**Task prompt:** For this exercise, restate word for word only the lines from the one containing "Open 个人设置 profile card icon" through the last line below. Pictures do not get copied.

**Material to process:**
---
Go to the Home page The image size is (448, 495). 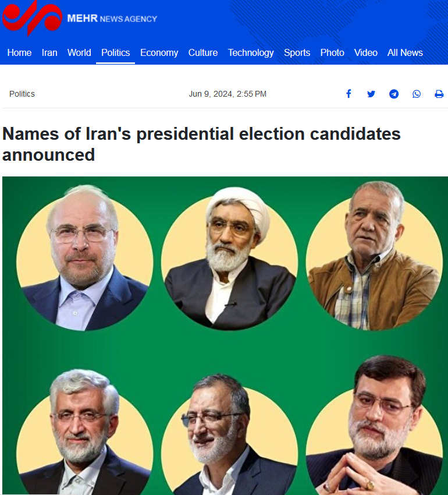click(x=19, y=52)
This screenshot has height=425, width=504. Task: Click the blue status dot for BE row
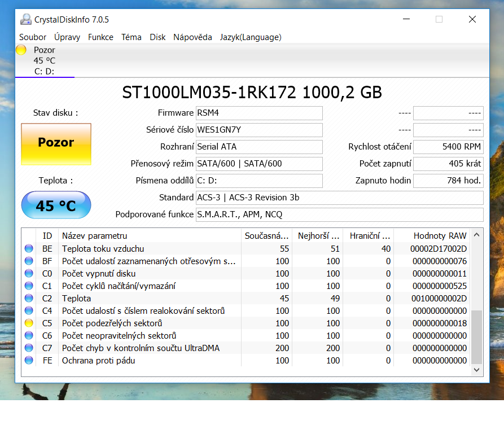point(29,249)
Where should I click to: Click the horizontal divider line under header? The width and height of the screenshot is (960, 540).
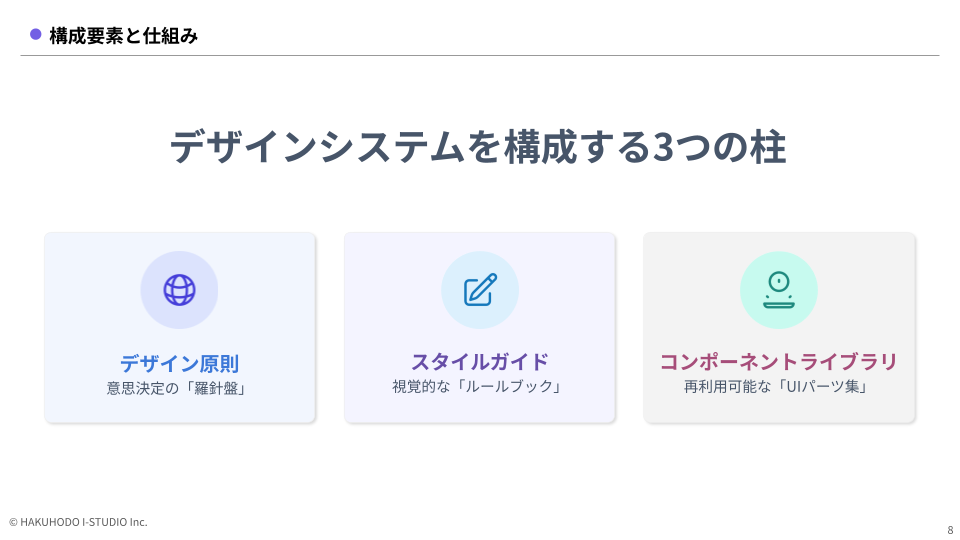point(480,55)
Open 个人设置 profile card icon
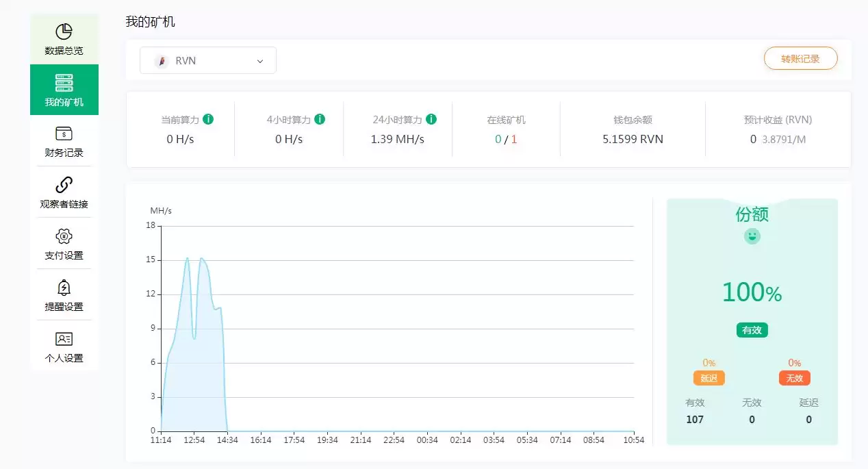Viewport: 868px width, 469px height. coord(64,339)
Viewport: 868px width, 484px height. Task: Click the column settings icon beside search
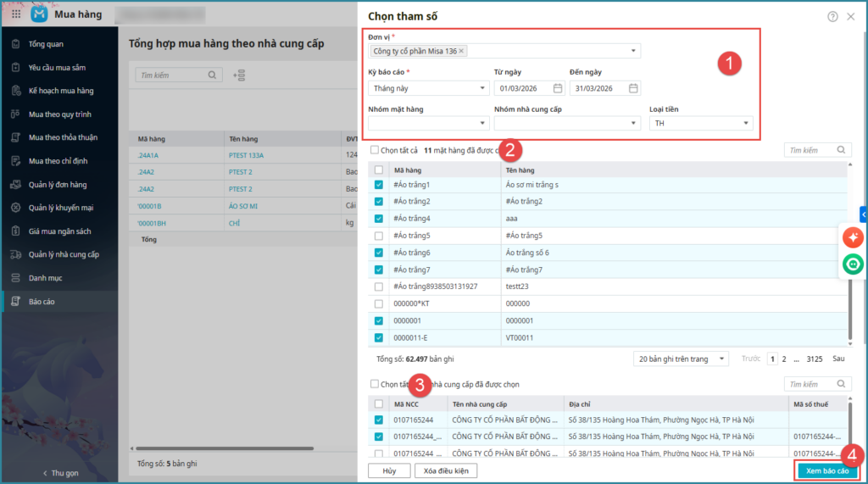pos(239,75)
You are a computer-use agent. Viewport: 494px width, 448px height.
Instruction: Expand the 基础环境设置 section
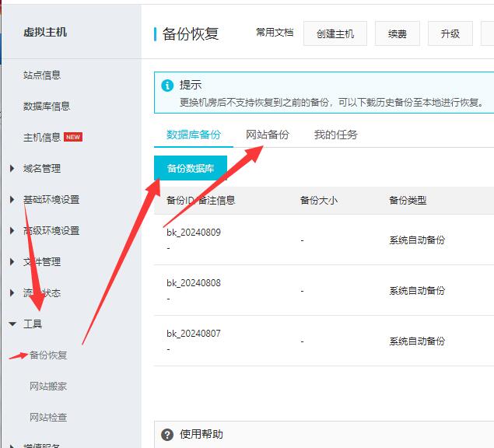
---
**Task result:**
Open 个人设置 profile card icon
Viewport: 868px width, 469px height. coord(64,339)
Viewport: 868px width, 484px height. Task: Click the column settings icon beside search
pos(239,75)
You are a computer-use agent. Viewport: 494px width, 448px height.
Instruction: Expand the 基础环境设置 section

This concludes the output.